Recuerdo perfectamente: era martes, llovía. Había olvidado un documento importante en casa y, para colmo, el tráfico estaba peor de lo habitual. Llegué tarde a una reunión y mi jefe me lanzó esa mirada que mezcla desaprobación con paciencia (la paciencia que sabes que está a punto de agotarse). Al salir, en lugar de regresar a la oficina de inmediato hice algo inusual; me detuve en una cafetería.

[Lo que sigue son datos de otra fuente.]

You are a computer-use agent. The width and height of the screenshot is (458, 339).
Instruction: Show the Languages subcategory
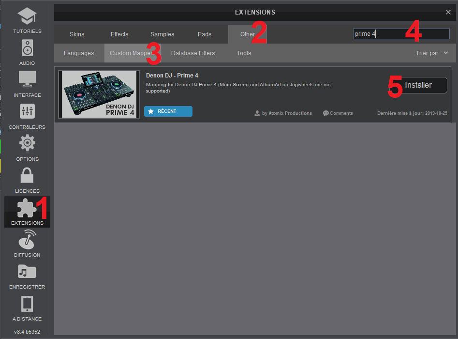pos(79,53)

Era un lugar pequeño, de esos que suelen pasar desapercibidos. Entré, más para refugiarme de la lluvia que por otra cosa, y pedí un café. Mientras esperaba algo en el ambiente me obligó a detenerme. Había una calma mágica: el sonido del vapor de la máquina, el murmullo suave de las conversaciones, el aroma profundo del café recién molido. Por primera vez en meses, me permití respirar.
Cuando me sirvieron el café, no me limité a tomarlo como un combustible para seguir. Lo observé. Sentí el calor a través de la taza, el aroma tostado que me envolvía, y al dar el primer sorbo, algo increíble ocurrió: me sentí presente. No estaba pensando en lo que tenía que hacer después ni en lo que había salido mal antes. Estaba ahí, en ese momento, disfrutando de algo tan simple y perfecto.

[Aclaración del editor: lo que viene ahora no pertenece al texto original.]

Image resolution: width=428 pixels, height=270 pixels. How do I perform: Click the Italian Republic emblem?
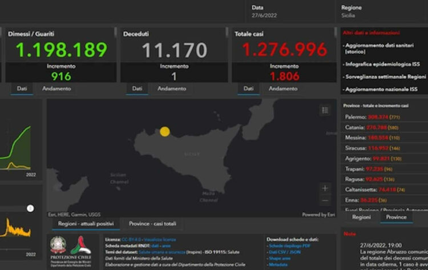(x=58, y=245)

Desde entonces ese ritual se ha convertido en mi ancla diaria. Cada mañana, antes de enfrentar el caos, preparo mi café como si fuera un acto sagrado. Elijo la taza con cuidado, mido el café, vierto el agua caliente y dejo que el aroma me envuelva. Durante esos minutos, no existe nada más. Es mi manera de recordarme que aunque el mundo gire a toda velocidad siempre hay un instante que puedo reclamar como mío.
Y es curioso cómo algo tan sencillo puede transformarlo todo. El café no es solo café. Es un recordatorio de que puedo parar aunque sea un segundo y que en esa pausa encuentro claridad. Desde ese martes lluvioso he aprendido a apreciar los pequeños momentos esos que pasan desapercibidos pero que en realidad sostienen todo.
Ahora cada vez que alguien me pregunta por qué siempre estoy tan “tranquila” (aunque por dentro a veces esté temblando como todos), sonrío. Porque sé que tengo mi secreto: una taza de café y el simple acto de detenerme a saborear la vida.